**THE PROBLEM**
Turn every line of the records below into a numbered list, dropping any blank lines.

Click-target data

:::

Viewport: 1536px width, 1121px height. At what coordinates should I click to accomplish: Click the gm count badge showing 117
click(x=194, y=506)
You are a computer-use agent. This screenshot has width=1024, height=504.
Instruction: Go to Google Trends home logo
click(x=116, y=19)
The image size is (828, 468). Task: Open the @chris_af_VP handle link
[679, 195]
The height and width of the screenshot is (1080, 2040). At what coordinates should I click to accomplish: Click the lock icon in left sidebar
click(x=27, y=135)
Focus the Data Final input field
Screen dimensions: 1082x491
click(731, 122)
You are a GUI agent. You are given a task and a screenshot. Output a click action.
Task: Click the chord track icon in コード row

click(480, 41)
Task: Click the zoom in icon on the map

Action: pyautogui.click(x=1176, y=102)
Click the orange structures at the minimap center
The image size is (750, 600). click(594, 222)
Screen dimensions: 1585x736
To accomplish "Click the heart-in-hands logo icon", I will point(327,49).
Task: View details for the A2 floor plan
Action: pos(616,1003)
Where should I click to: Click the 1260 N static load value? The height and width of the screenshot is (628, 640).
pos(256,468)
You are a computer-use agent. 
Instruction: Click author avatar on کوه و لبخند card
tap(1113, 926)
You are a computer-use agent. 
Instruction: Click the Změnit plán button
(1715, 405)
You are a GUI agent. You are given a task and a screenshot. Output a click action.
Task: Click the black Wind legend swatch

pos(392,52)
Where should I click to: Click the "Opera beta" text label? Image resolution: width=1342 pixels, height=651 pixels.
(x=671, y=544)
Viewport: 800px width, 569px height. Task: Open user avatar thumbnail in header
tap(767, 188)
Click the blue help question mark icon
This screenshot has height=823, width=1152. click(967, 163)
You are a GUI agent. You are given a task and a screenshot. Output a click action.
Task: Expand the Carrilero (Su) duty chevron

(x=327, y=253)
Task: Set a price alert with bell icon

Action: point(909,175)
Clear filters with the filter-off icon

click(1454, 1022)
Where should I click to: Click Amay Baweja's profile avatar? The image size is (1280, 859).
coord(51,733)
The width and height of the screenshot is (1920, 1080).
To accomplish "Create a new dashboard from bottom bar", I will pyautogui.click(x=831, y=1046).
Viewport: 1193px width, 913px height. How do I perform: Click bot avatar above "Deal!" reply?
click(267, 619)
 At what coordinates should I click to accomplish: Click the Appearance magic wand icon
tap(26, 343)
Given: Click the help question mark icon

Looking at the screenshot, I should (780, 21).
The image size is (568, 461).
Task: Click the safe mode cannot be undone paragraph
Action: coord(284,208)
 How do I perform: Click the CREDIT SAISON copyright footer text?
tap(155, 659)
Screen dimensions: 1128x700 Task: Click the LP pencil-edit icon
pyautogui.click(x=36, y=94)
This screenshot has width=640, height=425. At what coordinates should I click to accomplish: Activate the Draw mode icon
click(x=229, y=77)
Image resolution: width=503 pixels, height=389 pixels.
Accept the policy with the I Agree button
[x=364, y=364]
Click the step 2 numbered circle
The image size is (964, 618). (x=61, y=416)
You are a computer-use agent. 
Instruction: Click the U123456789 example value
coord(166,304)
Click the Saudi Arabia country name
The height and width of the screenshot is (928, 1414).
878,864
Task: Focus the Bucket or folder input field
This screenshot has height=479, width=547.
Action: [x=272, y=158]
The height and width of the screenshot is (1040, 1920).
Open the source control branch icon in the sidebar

:::

**TASK OUTPUT**
1. Viewport: 1536px width, 1121px height. At what coordinates should I click to accomplish: Click the gm count badge showing 117
2. click(x=194, y=506)
3. You are a computer-use agent. This screenshot has width=1024, height=504.
4. Instruction: Go to Google Trends home logo
5. click(x=116, y=19)
6. The image size is (828, 468). Task: Open the @chris_af_VP handle link
7. [679, 195]
8. The height and width of the screenshot is (1080, 2040). At what coordinates should I click to accomplish: Click the lock icon in left sidebar
9. click(x=27, y=135)
10. Focus the Data Final input field
11. Screen dimensions: 1082x491
12. click(731, 122)
13. You are a GUI agent. You are given a task and a screenshot. Output a click action.
14. Task: Click the chord track icon in コード row
15. click(480, 41)
16. Task: Click the zoom in icon on the map
17. Action: pyautogui.click(x=1176, y=102)
18. Click the orange structures at the minimap center
19. The image size is (750, 600). click(594, 222)
20. Screen dimensions: 1585x736
21. To accomplish "Click the heart-in-hands logo icon", I will point(327,49).
22. Task: View details for the A2 floor plan
23. Action: pos(616,1003)
24. Where should I click to: Click the 1260 N static load value? The height and width of the screenshot is (628, 640).
25. pos(256,468)
26. You are a computer-use agent. 
27. Instruction: Click author avatar on کوه و لبخند card
28. tap(1113, 926)
29. You are a computer-use agent. 
30. Instruction: Click the Změnit plán button
31. (1715, 405)
32. You are a GUI agent. You are given a task and a screenshot. Output a click action.
33. Task: Click the black Wind legend swatch
34. pos(392,52)
35. Where should I click to: Click the "Opera beta" text label? Image resolution: width=1342 pixels, height=651 pixels.
36. (x=671, y=544)
37. Viewport: 800px width, 569px height. Task: Open user avatar thumbnail in header
38. tap(767, 188)
39. Click the blue help question mark icon
40. This screenshot has height=823, width=1152. click(967, 163)
41. You are a GUI agent. You are given a task and a screenshot. Output a click action.
42. Task: Expand the Carrilero (Su) duty chevron
43. (x=327, y=253)
44. Task: Set a price alert with bell icon
45. Action: point(909,175)
46. Clear filters with the filter-off icon
47. click(1454, 1022)
48. Where should I click to: Click Amay Baweja's profile avatar? The image size is (1280, 859).
49. coord(51,733)
50. The width and height of the screenshot is (1920, 1080).
51. To accomplish "Create a new dashboard from bottom bar", I will pyautogui.click(x=831, y=1046).
52. Viewport: 1193px width, 913px height. How do I perform: Click bot avatar above "Deal!" reply?
53. click(267, 619)
54.  At what coordinates should I click to accomplish: Click the Appearance magic wand icon
55. tap(26, 343)
56. Given: Click the help question mark icon
57. Looking at the screenshot, I should (780, 21).
58. The image size is (568, 461).
59. Task: Click the safe mode cannot be undone paragraph
60. Action: coord(284,208)
61.  How do I perform: Click the CREDIT SAISON copyright footer text?
62. tap(155, 659)
63. Screen dimensions: 1128x700 Task: Click the LP pencil-edit icon
64. pyautogui.click(x=36, y=94)
65. This screenshot has width=640, height=425. At what coordinates should I click to accomplish: Activate the Draw mode icon
66. click(x=229, y=77)
67. Image resolution: width=503 pixels, height=389 pixels.
68. Accept the policy with the I Agree button
69. [x=364, y=364]
70. Click the step 2 numbered circle
71. The image size is (964, 618). (x=61, y=416)
72. You are a computer-use agent. 
73. Instruction: Click the U123456789 example value
74. coord(166,304)
75. Click the Saudi Arabia country name
76. The height and width of the screenshot is (928, 1414).
77. 878,864
78. Task: Focus the Bucket or folder input field
79. This screenshot has height=479, width=547.
80. Action: [x=272, y=158]
81. The height and width of the screenshot is (1040, 1920).
82. Open the source control branch icon in the sidebar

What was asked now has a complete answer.